§ Try it
Restate exactly, and only, the lines from the one with "Task: Click the surname" through the end of the data, with both of those end lines kept. Drop any pictures.

§ Data provided
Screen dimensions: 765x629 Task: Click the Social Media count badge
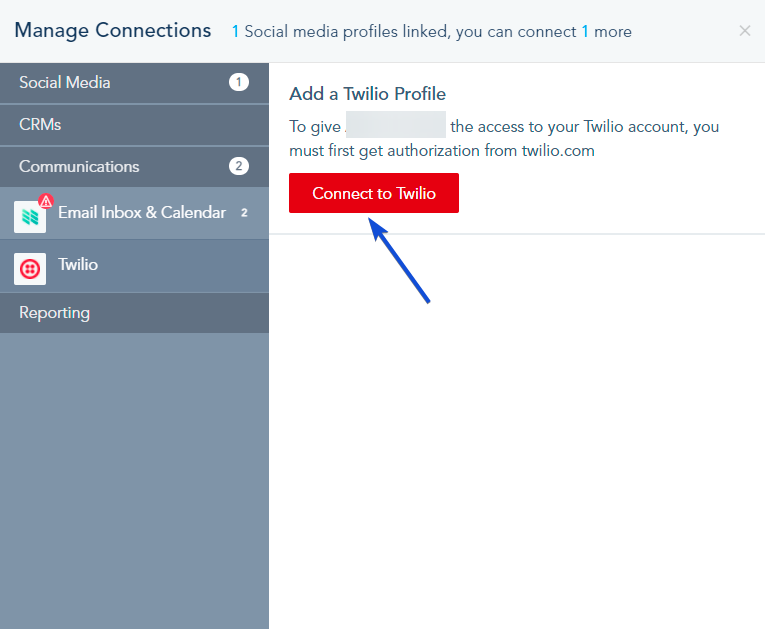click(239, 82)
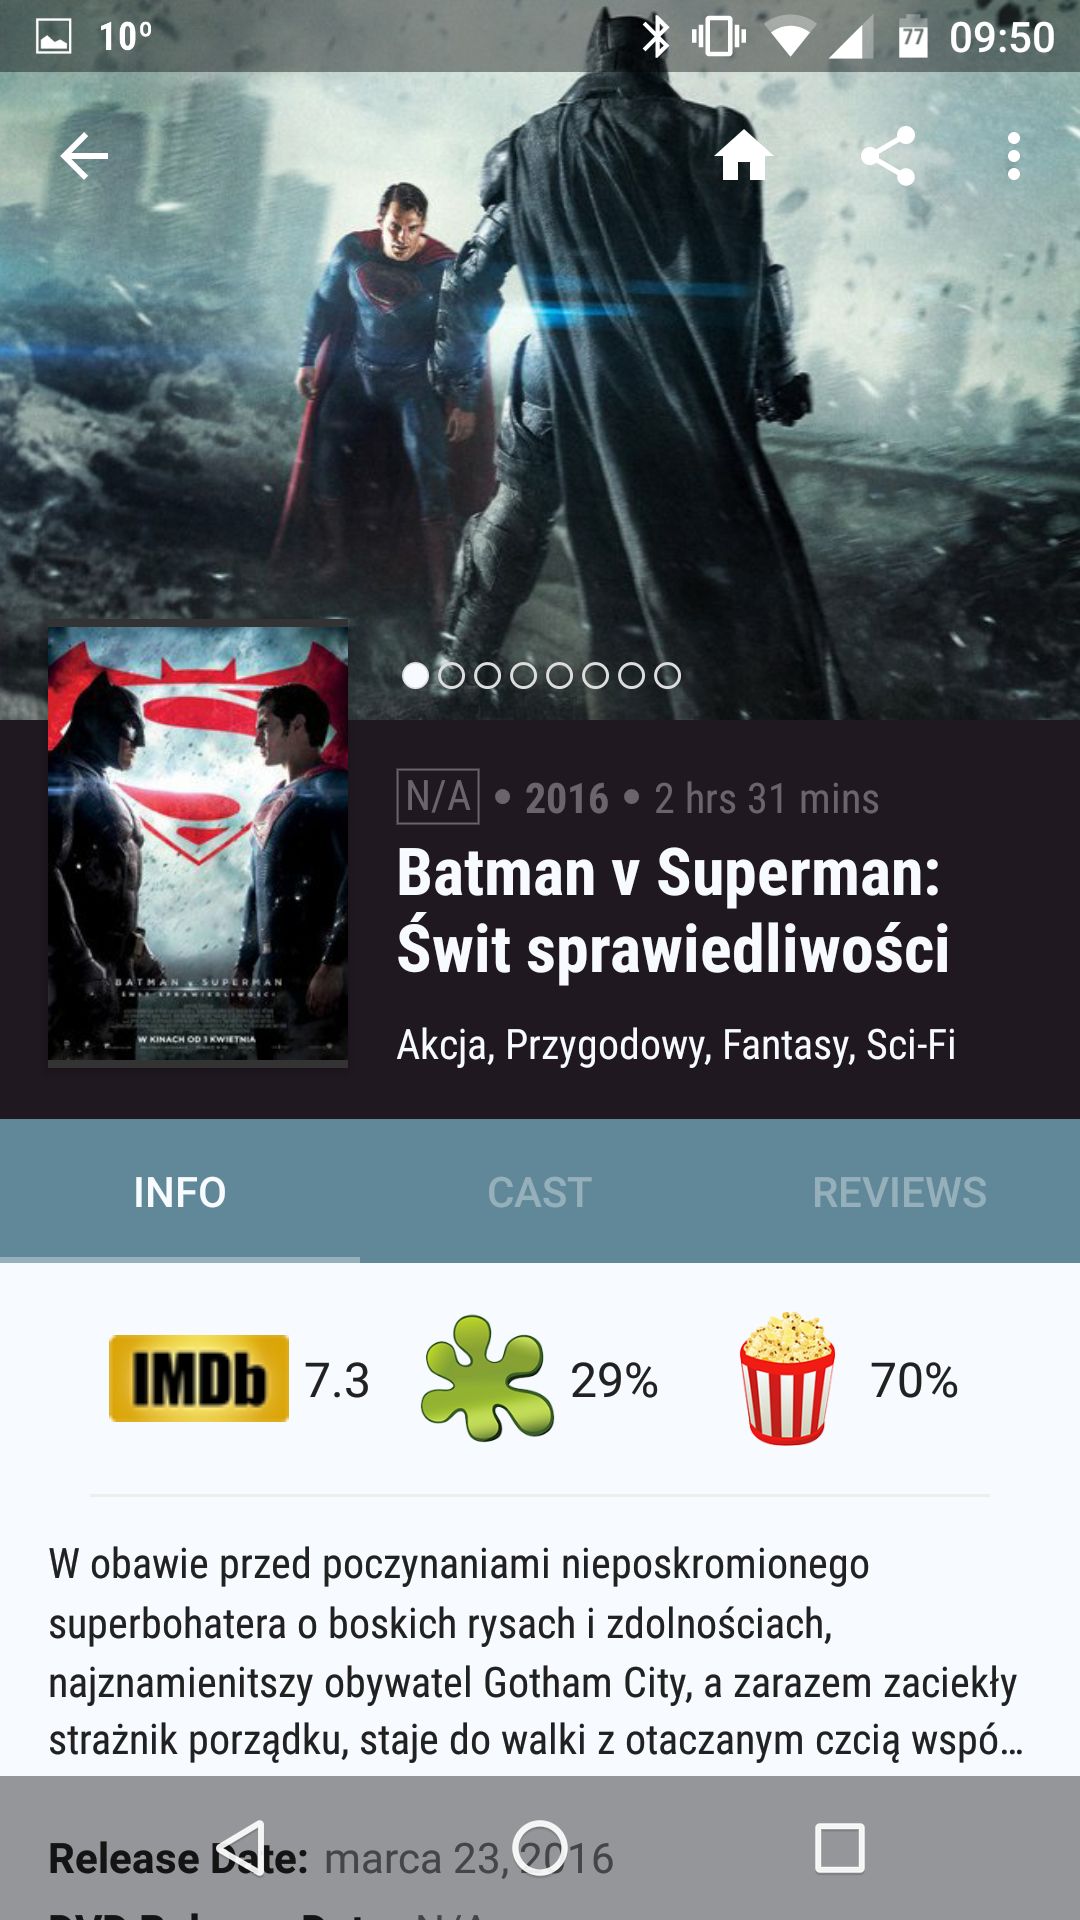The width and height of the screenshot is (1080, 1920).
Task: Open the three-dot overflow menu
Action: pos(1014,156)
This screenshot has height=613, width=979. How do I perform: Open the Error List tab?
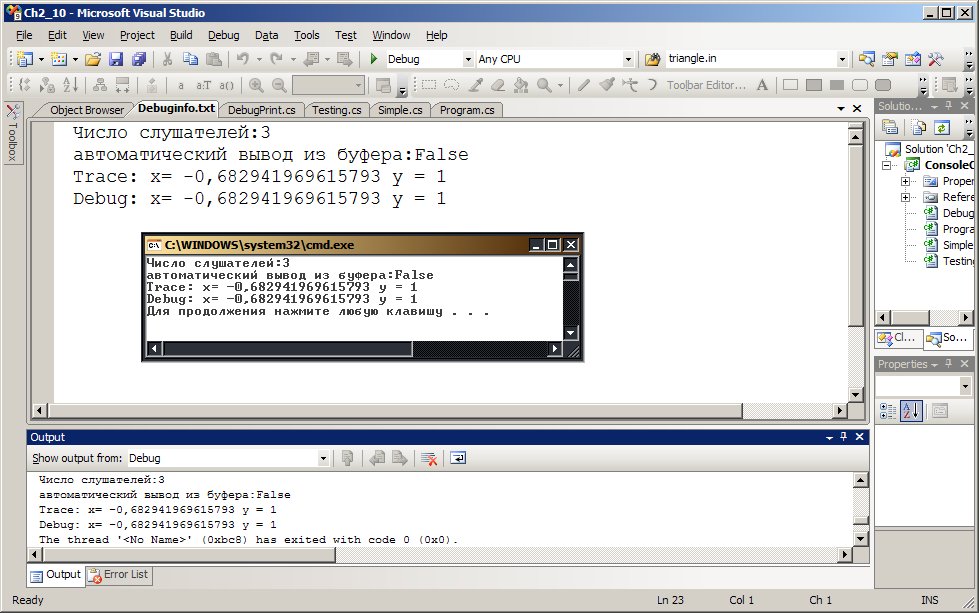tap(118, 575)
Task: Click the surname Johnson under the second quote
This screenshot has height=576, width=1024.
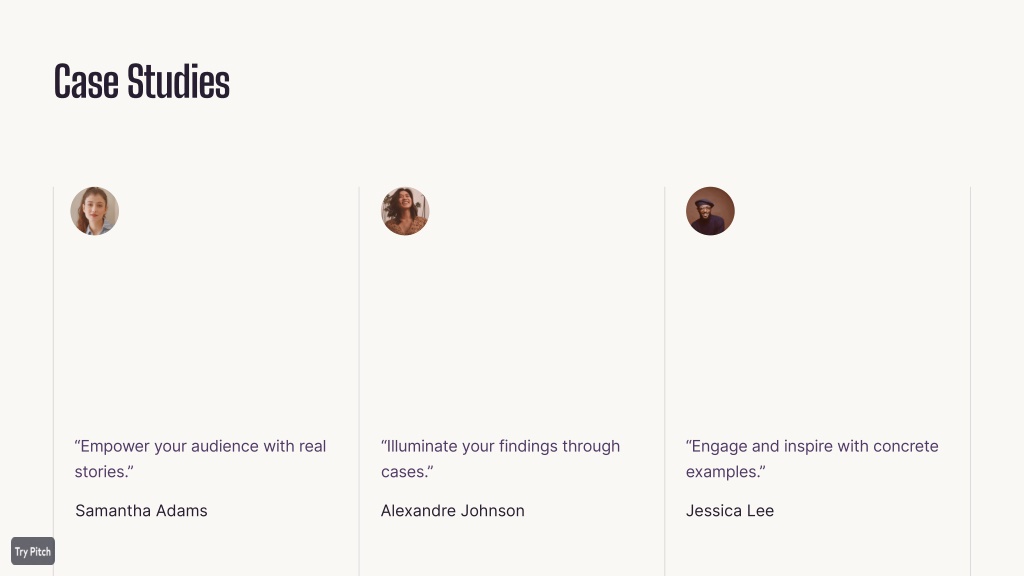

§ Problem solution
Task: Click the surname Johnson under the second quote
This screenshot has height=576, width=1024.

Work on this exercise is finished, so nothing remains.